L’écrivain Hillah Ayi dans un brûlot titré «  A vendre : Tradition en pays Guin » teinté de nostalgie pourfende ces prêtres.

« À vendre : Tradition en pays Guin

Septembre me voyait rentrer au bercail pour communier avec mon peuple et célébrer le nouvel an en pays Mina ; ce rite multi centenaire qui cimente nos communautés et réaffirme nos valeurs communes. Lors, je chantais, gamin satisfait, les joies que l’on ressent quand l’on est chez soi. Et cette fierté qu’enfants, nos parents nous psalmodiaient quand ils proclamaient d’un ton solennel que le pays Guin est une citadelle pourvue d’un portail gonflait mes poumons d’une joie immense jamais ressentie ailleurs.

Qu’il semble déjà loin, ce temps, jadis festif, où l’on jubilait de maison en maison, de ruelle en ruelle et de quartier en quartier, scandant des vœux pour la nouvelle année. Qu’il semble révolu, ce temps où la pierre sacrée n’était laquée que par Mère Nature. Ô, qu’il est loin, ce temps où, allant dans nos couvents, l’on se sentait en sécurité ! Et dire qu’aujourd’hui, la maréchaussée ; celle-là qu’on voyait qu’en période de troubles à l’ordre public, investit nos lieux saints, armée jusqu’aux dents… Excusez, je vous prie, ma naïveté enfantine, mais je crains que tôt ou tard, ces rites qui étaient nôtres, ne soient confisqués et vendus aux Chinois ou à Bolloré. L’avenir nous le dira…

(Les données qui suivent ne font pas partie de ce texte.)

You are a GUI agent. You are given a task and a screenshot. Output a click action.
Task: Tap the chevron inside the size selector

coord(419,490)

Et je réfléchis, plongé dans un extrême embarras, la fierté au talon, le cœur au ralenti : que nous arrive-t-il ? Sommes-nous en train de brader la seule richesse qui nous reste après avoir perdu nos pâtures dans une lutte sans merci contre l’océan qui nous talonne, faisant d’Apounoukpa une portion de terre au destin incertain ? À qui dire ma peine ?

Faut-il écrire aux quelques prêtres qui ont bradé notre tradition contre quelques liards hideux ou écrire aux dieux ; témoins impuissants d’un commerce honteux qui nous cloue le bec, à nous fils des Lacs ? Le bon sens me recommande de m’adresser directement aux dieux. Cela m’évitera de m’habiller en bleu turquoise pour demander une audience au seuil d’un couvent souillé par les hommes en treillis afin de discuter avec un quelconque ventrocrate.

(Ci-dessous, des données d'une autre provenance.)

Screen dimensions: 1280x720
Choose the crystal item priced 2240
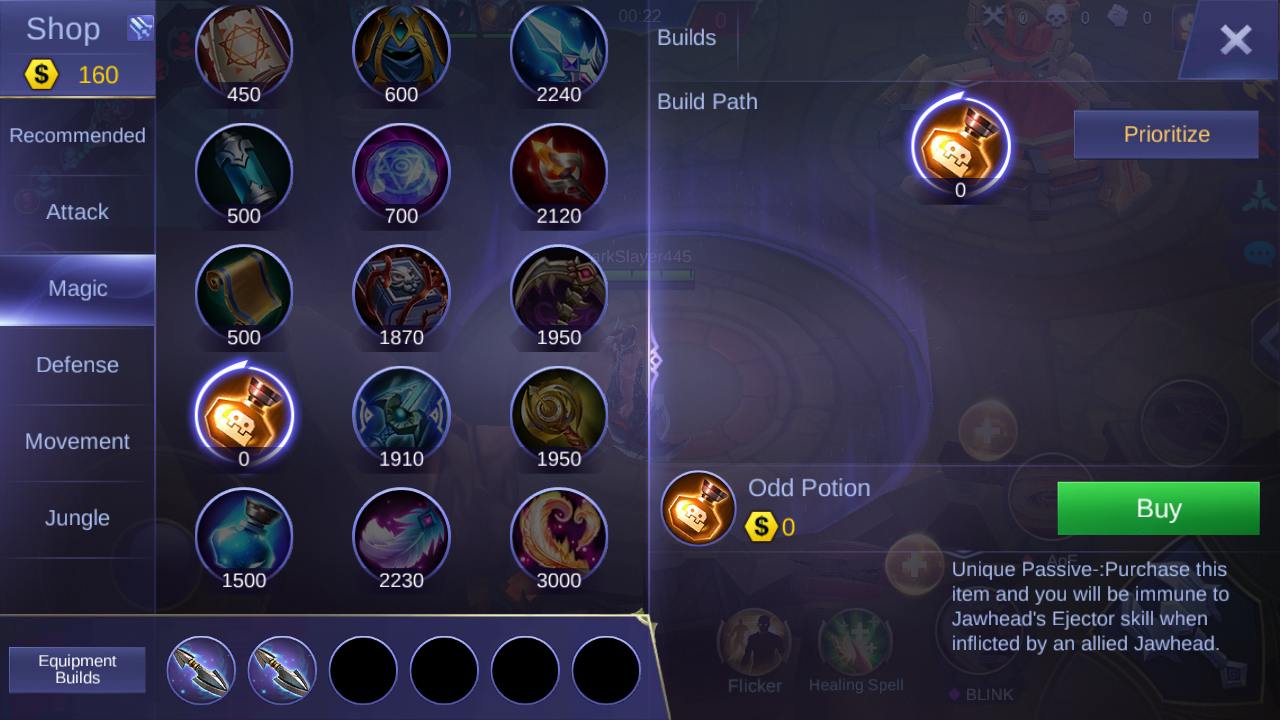pos(559,50)
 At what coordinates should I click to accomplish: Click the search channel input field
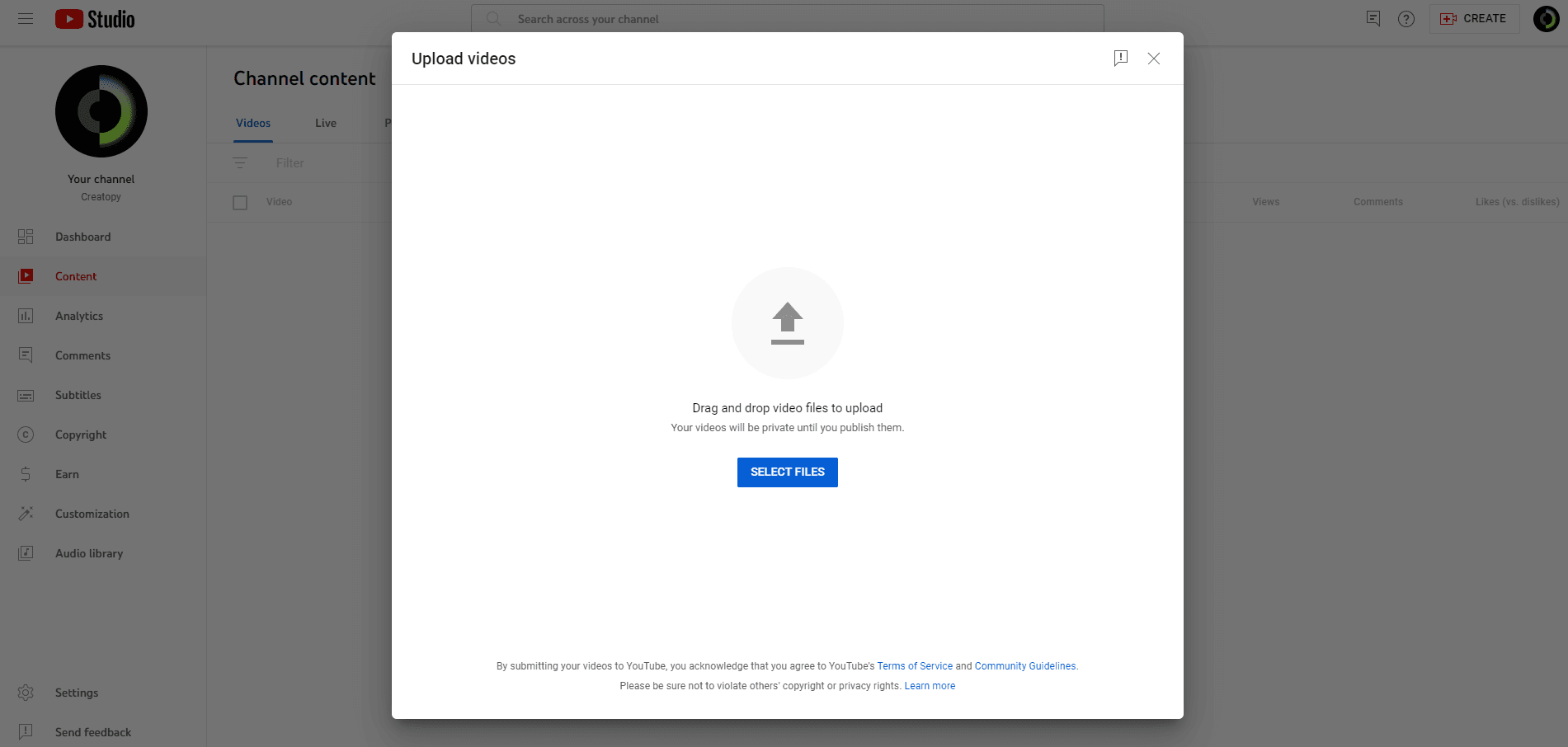(x=787, y=19)
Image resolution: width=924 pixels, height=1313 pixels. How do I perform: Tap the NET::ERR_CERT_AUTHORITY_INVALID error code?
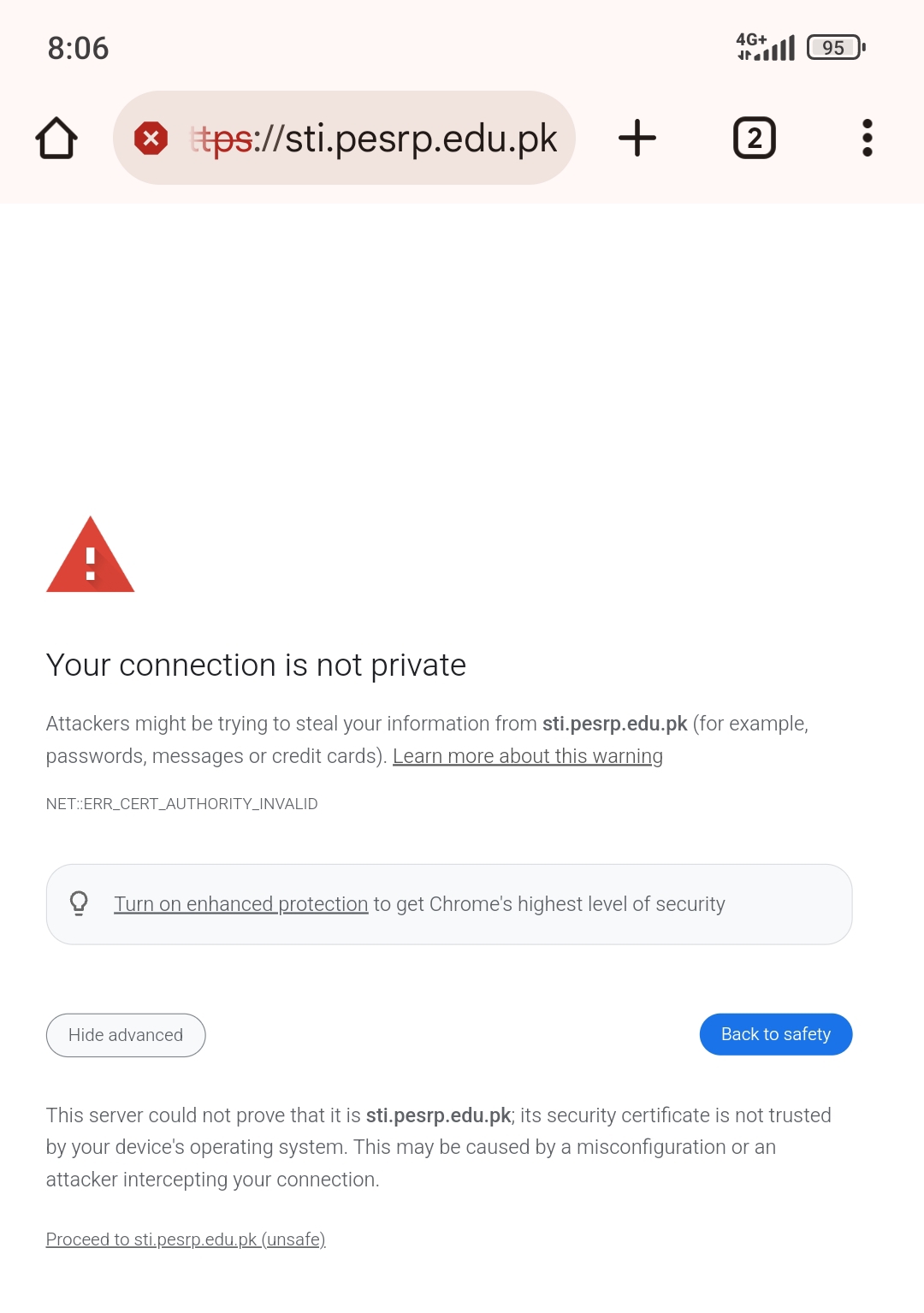click(182, 804)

À vous donc, dieux bradés par des prêtres corrompus, souffrez que je vous dise ce que j’ai sur le cœur, et, si par un emportement propre aux humains, je commets à votre égard quelques infamies, je vous prie de ne point m’en tenir rigueur. Je sais déjà qu’en l’état où vous êtes, s’il faut punir un offenseur, vous n’aurez d’autres choix que de châtier ceux qui ont, pour une raison obscure, troqué la percale blanche en un hypothétique tissu bleu, histoire, dit-on, de plaire à un ordre iniquement établi. Je sais aussi, et j’en suis presque certain, que, s’il m’arrive de m’approcher de vos couvents que l’on croyait sacrés le torse vêtu, les chaussures au pied et, comble de l’ironie, un képi à la tête, une main gantée, un fusil à l’épaule, je sais, disais-je, que vous me le pardonnerez.

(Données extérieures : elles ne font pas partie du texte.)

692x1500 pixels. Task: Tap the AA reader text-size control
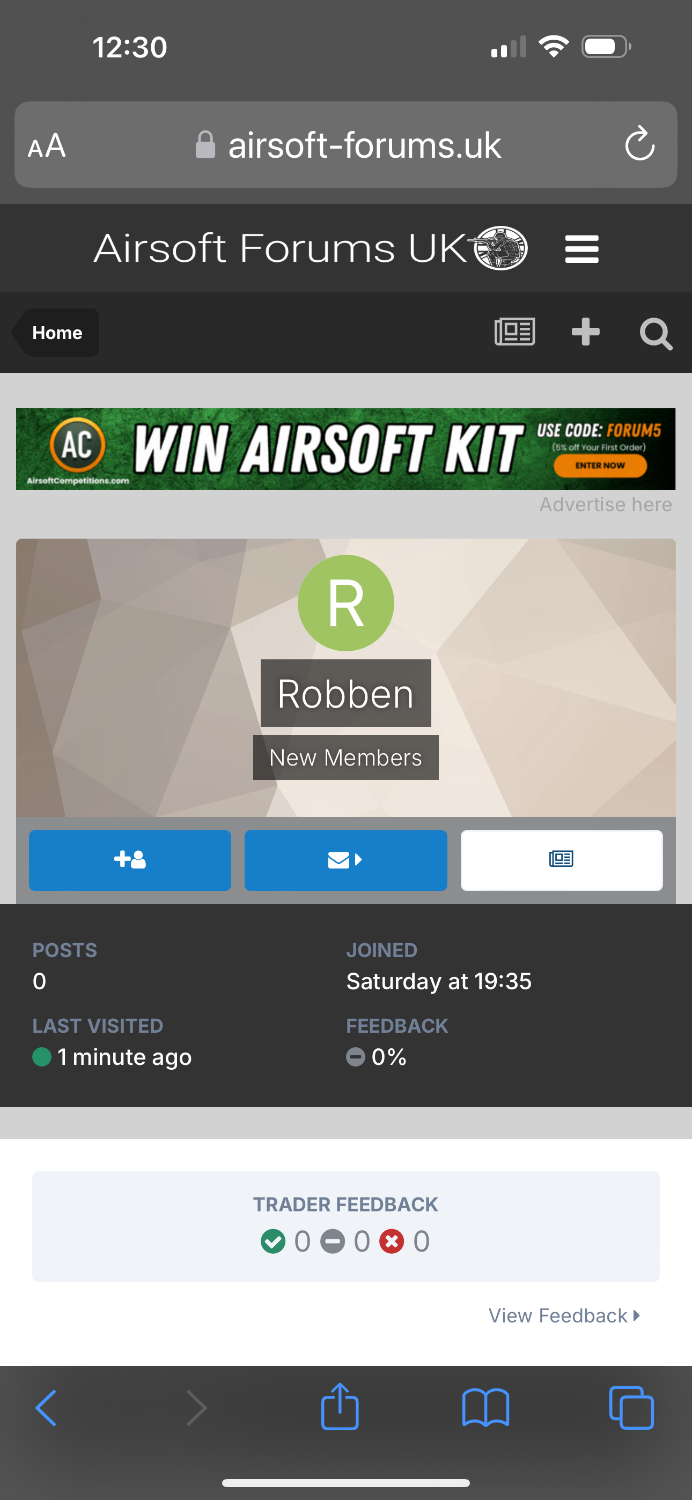point(47,147)
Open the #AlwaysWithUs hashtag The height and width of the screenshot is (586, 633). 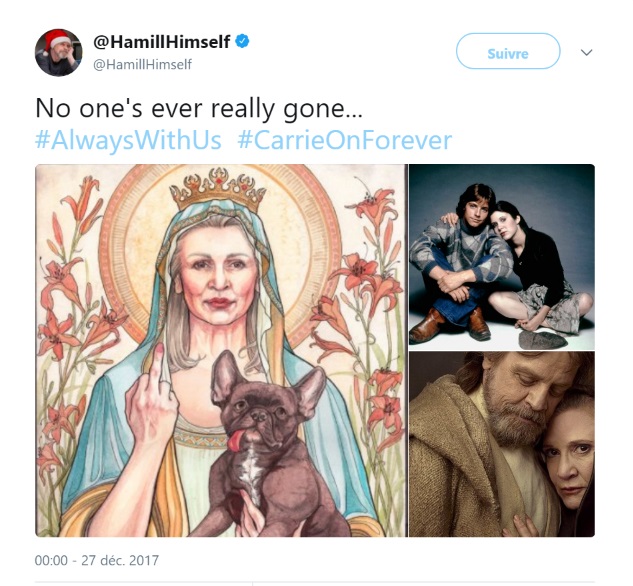128,140
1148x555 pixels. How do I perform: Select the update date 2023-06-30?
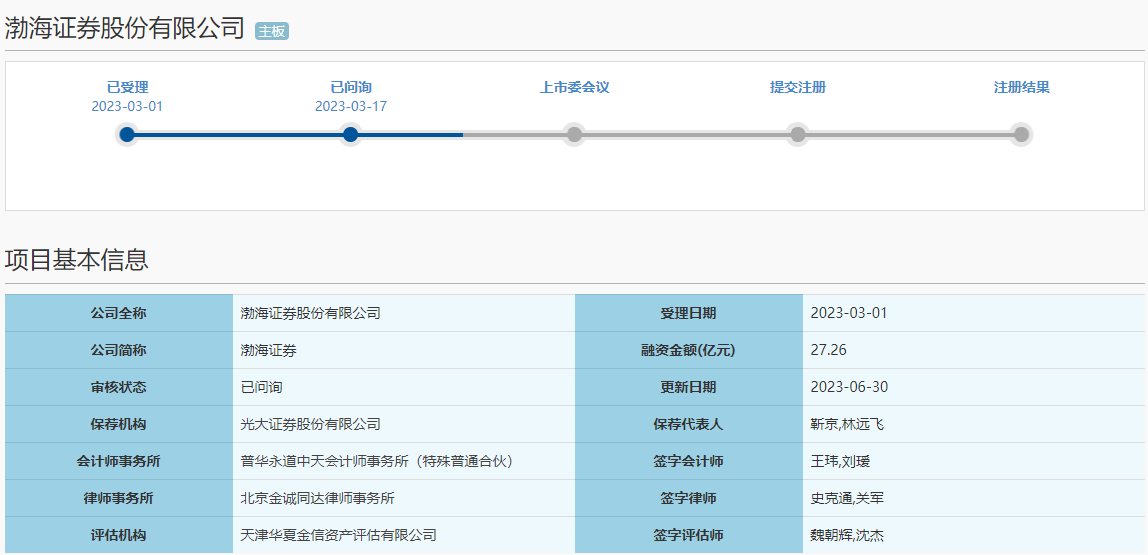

Que dire de la pierre si, par complaisance et par souci d’harmonie, je la colore, afin de la rendre conforme aux tuniques céruléennes identiques au ciel d’azur ? Je rappelle qu’en l’apportant à la tribune, entre mes mains colorées par la peinture qui déteint, j’annoncerai, proclamant la fin de vie chère, que les mânes de nos ancêtres prédisent l’abondance des pluies et donc des récoltes. M’en voudrez-vous, dieux muets des bordures de mer ?

Trêve de divagation ! Voici donc ma question : « Fétiches des saints couvents, que pensez-vous de la pierre que j’ose qualifier d’impure » ? Quant aux prêtres commerçants, je laisse entre vos mains leurs sorts incertains. J’ignore qui d’Obierika, d’Ekeke et d’Ogbuefi Ezeudu avertissait Okonkwo du danger que l’on court en s’immisçant entre un dieu et son offenseur. L’on risque, disait l’averti, de recevoir les coups destinés au profanateur. J’avoue mon adhésion au conseil du sage Achebe.

Bab El Oued le 12 septembre 2015 Ayi HILLAH – Quand certains prêtres Guin bradent leur tradition. »

Les hommes passeront et la culture est la seule chose qu’on laissera aux générations futures.